Extracted records
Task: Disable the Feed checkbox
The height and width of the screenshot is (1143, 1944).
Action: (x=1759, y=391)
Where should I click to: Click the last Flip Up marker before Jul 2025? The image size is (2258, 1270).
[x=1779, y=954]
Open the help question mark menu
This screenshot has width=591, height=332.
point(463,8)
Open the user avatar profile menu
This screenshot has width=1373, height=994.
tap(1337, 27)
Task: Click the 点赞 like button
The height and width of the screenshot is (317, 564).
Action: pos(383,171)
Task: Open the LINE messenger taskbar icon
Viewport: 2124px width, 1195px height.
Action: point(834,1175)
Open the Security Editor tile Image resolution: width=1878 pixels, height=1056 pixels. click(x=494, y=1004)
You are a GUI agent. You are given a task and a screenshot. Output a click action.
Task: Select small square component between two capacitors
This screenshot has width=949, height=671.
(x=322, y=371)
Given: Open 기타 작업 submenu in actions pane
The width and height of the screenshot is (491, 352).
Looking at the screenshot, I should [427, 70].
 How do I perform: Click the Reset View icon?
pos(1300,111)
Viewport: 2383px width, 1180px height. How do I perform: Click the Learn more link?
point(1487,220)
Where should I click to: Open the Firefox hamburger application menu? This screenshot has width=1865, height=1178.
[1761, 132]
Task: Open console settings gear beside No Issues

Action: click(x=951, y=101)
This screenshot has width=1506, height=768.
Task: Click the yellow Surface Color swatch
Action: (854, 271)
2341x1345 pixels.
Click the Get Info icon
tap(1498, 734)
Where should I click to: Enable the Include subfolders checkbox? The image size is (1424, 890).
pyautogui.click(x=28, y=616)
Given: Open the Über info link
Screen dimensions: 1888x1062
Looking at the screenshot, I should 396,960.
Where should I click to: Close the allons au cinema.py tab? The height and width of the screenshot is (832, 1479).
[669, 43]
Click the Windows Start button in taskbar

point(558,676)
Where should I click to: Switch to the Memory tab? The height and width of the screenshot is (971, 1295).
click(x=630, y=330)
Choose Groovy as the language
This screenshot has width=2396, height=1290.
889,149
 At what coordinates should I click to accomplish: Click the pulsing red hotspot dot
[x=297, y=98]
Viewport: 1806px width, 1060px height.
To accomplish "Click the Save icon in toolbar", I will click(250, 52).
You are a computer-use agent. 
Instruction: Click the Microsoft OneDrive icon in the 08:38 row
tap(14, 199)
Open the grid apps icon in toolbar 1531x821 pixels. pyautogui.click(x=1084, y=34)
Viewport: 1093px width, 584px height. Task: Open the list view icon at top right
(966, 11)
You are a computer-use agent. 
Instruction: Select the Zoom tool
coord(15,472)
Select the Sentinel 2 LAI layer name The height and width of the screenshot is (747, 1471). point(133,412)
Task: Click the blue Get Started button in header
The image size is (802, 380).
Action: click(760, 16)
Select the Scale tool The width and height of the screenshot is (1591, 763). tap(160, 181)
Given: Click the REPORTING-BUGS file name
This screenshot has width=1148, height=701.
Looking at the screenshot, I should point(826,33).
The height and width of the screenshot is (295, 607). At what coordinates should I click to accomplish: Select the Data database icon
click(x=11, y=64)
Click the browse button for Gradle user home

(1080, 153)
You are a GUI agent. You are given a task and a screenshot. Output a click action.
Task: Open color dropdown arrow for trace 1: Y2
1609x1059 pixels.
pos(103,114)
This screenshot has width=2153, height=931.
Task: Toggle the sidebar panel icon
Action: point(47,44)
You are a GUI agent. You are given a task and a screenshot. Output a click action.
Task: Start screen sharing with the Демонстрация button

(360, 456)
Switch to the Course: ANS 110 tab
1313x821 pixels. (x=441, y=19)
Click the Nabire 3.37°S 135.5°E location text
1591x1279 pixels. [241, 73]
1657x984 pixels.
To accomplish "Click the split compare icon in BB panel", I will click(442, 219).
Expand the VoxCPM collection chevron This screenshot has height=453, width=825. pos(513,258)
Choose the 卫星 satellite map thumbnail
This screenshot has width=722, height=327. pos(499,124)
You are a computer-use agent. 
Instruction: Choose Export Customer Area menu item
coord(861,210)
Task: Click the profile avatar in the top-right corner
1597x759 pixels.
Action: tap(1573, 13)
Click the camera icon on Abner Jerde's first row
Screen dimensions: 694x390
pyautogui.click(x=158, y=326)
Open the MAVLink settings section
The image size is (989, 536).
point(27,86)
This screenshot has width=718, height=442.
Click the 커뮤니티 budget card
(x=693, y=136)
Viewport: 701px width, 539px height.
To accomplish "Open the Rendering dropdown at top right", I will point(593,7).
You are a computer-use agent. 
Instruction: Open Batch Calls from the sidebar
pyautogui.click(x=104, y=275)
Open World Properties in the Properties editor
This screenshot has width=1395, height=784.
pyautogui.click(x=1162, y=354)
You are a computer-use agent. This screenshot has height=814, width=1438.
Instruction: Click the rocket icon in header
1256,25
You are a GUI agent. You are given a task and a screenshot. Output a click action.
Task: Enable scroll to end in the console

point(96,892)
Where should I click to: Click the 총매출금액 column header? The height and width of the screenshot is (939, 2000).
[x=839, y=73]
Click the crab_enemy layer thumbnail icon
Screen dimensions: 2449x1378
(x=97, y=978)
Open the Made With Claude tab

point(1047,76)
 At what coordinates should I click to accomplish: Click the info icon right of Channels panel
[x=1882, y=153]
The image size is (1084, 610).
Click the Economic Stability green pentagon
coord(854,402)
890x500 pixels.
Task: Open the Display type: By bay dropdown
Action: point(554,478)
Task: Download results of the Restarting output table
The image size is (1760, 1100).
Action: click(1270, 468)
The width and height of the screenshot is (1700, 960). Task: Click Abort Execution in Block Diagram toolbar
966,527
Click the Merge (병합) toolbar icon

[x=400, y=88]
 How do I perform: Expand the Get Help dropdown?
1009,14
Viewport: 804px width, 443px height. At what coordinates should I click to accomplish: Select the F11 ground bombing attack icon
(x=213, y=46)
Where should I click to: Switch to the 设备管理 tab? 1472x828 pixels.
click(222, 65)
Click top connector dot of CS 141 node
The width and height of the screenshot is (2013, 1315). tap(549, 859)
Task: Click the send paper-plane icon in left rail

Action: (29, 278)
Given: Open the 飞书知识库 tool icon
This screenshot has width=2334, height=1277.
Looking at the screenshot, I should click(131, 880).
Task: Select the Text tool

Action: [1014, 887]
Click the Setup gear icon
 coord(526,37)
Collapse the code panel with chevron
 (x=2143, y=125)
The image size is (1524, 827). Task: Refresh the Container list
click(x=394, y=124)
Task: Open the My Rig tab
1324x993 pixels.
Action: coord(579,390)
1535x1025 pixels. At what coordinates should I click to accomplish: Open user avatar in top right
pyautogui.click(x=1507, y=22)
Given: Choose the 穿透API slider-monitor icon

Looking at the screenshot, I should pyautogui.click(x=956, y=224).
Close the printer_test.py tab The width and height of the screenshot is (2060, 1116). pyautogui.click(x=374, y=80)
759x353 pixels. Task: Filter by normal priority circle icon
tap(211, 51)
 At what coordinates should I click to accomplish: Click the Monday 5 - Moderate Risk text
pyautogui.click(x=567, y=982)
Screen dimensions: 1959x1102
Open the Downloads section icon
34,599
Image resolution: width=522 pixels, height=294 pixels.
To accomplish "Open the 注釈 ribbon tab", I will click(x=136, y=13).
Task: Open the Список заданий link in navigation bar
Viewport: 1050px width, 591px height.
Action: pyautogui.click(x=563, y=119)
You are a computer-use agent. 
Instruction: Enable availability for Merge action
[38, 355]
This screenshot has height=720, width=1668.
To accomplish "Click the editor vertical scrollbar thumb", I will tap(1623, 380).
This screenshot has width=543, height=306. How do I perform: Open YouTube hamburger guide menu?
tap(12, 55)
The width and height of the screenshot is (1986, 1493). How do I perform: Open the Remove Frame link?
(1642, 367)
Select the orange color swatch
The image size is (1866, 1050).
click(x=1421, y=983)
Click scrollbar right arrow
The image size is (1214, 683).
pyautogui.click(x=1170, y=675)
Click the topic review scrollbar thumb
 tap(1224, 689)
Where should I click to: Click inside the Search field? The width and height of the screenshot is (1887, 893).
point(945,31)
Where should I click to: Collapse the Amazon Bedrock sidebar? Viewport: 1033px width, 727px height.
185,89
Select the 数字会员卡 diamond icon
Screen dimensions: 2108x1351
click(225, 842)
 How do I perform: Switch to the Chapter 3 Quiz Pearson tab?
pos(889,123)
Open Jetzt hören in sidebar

Your instructions
Return exactly the lines above from the line that has "How do I perform: Click the Reset View icon?" through the line that has "Given: Open the Über info link", inclusive, and nothing else.

Result of the exercise
 How do I perform: Click the Reset View icon?
pos(1300,111)
Viewport: 2383px width, 1180px height. How do I perform: Click the Learn more link?
point(1487,220)
Where should I click to: Open the Firefox hamburger application menu? This screenshot has width=1865, height=1178.
[1761, 132]
Task: Open console settings gear beside No Issues

Action: click(x=951, y=101)
This screenshot has width=1506, height=768.
Task: Click the yellow Surface Color swatch
Action: (854, 271)
2341x1345 pixels.
Click the Get Info icon
tap(1498, 734)
Where should I click to: Enable the Include subfolders checkbox? The image size is (1424, 890).
pyautogui.click(x=28, y=616)
Given: Open the Über info link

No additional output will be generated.